In practical terms, yes. While Gingles was not explicitly overruled, the 2026 Callais decision eliminated the requirement to draw majority-minority districts under Section 2 of the Voting Rights Act, removing the mandate that Gingles had established. Civil rights lawyers say the ruling leaves Gingles with no enforceable redistricting application.Source: Brennan Center for Justice

Background

Thornburg v. Gingles, decided unanimously by the Supreme Court in 1986, established the legal test that governed majority-minority congressional redistricting for four decades. The ruling was effectively overturned on 29 April 2026 when the Court's 6-3 decision in Louisiana v. Callais held that Section 2 of the Voting Rights Act does not require states to draw majority-minority districts, eliminating the Gingles doctrine as a redistricting mandate .

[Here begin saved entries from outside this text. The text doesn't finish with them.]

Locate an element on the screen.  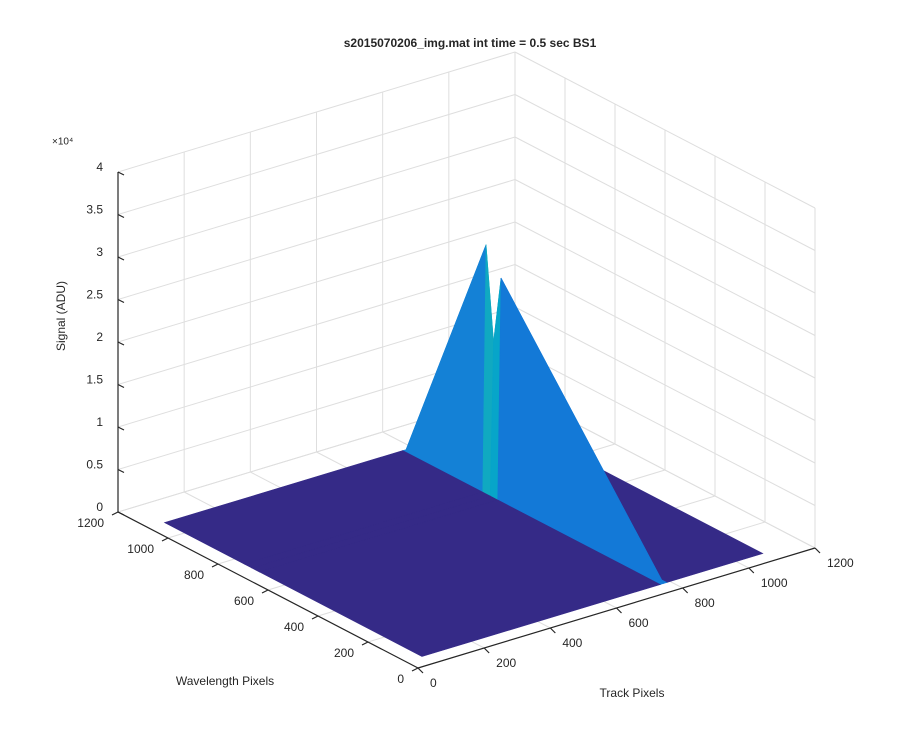
z-tick-label: 2 is located at coordinates (100, 337).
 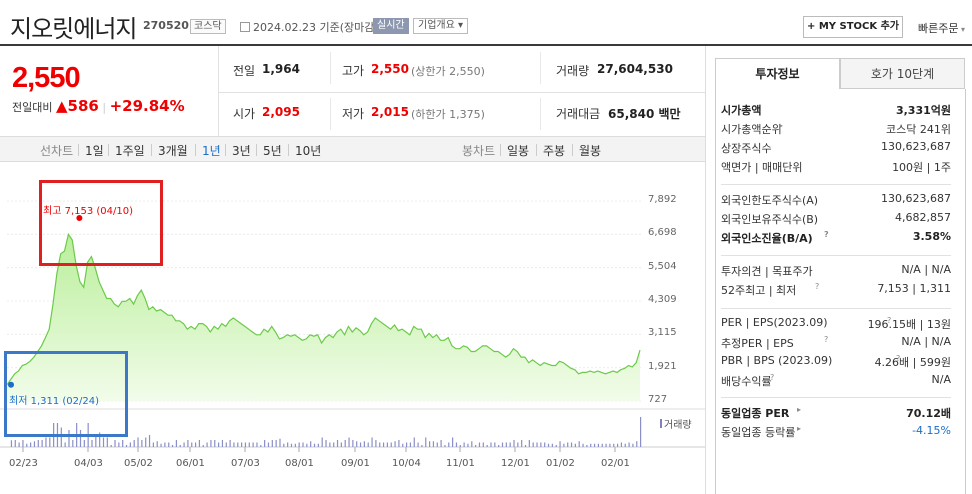 I want to click on period-3y: 3년, so click(x=242, y=151).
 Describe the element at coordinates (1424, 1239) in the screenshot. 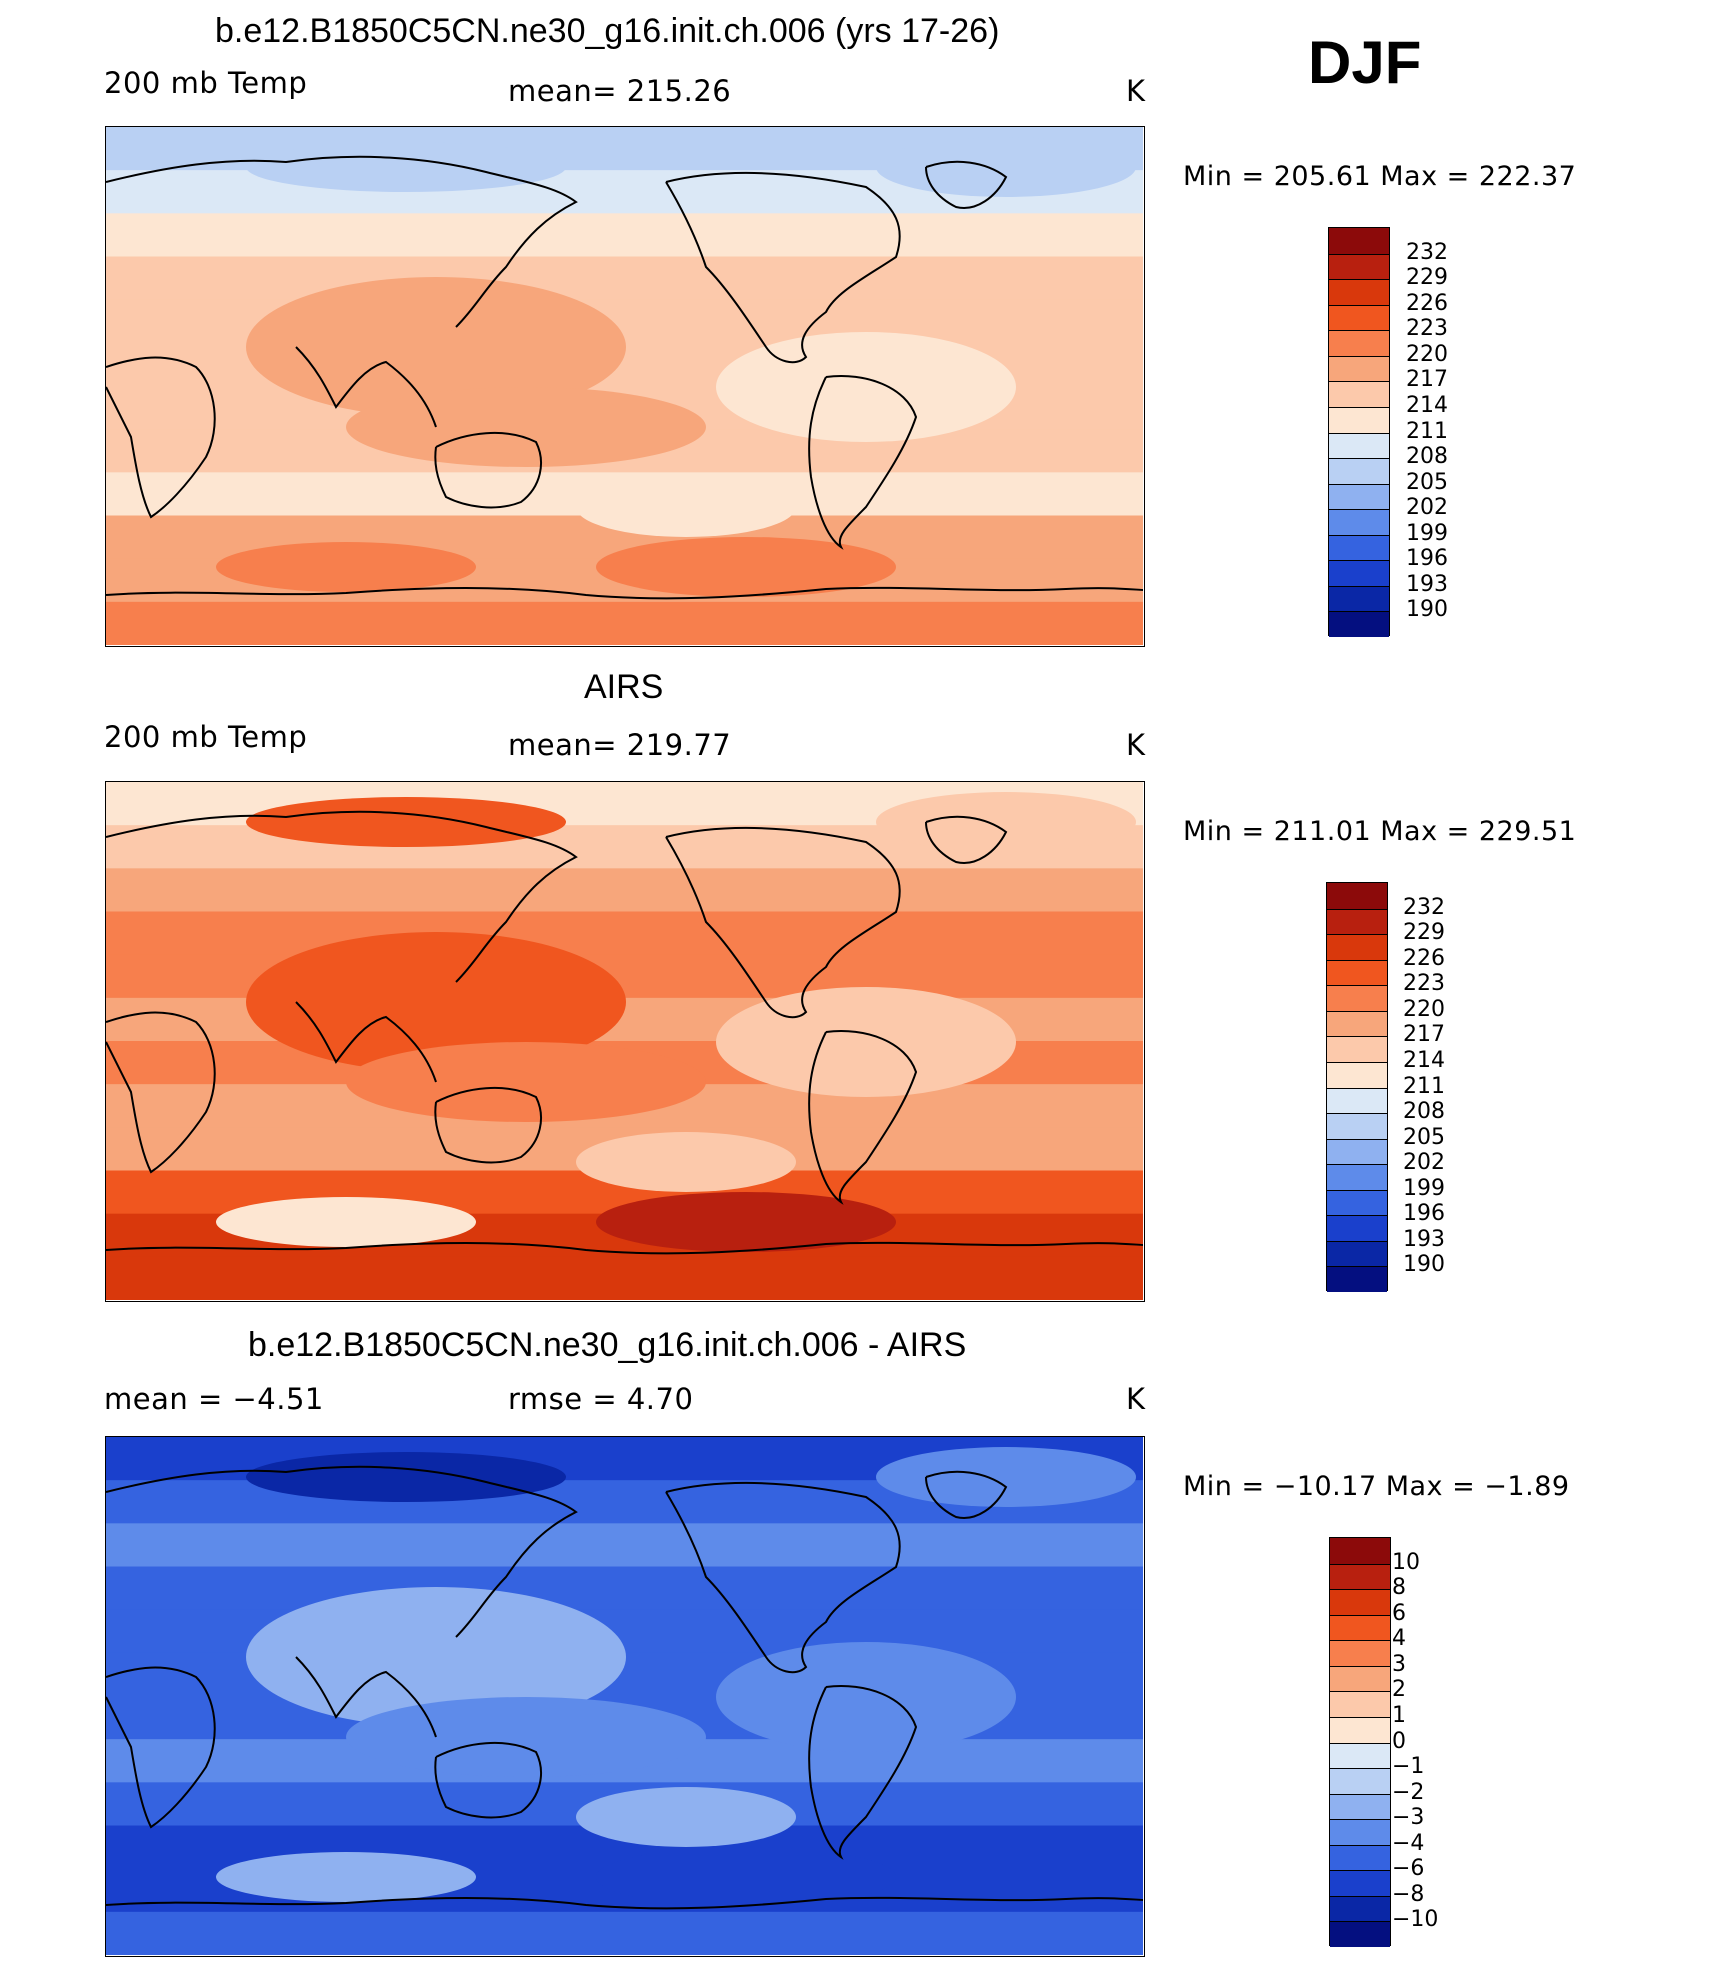

I see `colorbar-tick-label: 193` at that location.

The Gingles test, named after Black North Carolina voters who challenged a racially diluted legislative map, set three preconditions for a Section 2 violation: the minority group must be large enough to form a majority in a single district, it must be politically cohesive, and the white majority must vote sufficiently as a bloc to defeat minority-preferred candidates. A state satisfying all three conditions was legally obliged to draw a majority-minority district. That three-part test became the primary tool for post-redistricting litigation in the South and Southwest for nearly four decades.

With Callais abolishing the mandate, Gingles remains nominally on the books but has no practical enforcement mechanism for congressional redistricting. Civil rights organisations estimate that at least 14 existing majority-minority congressional seats drawn under Gingles precedent could be dismantled in post-Callais redistricting before the 2026 midterms.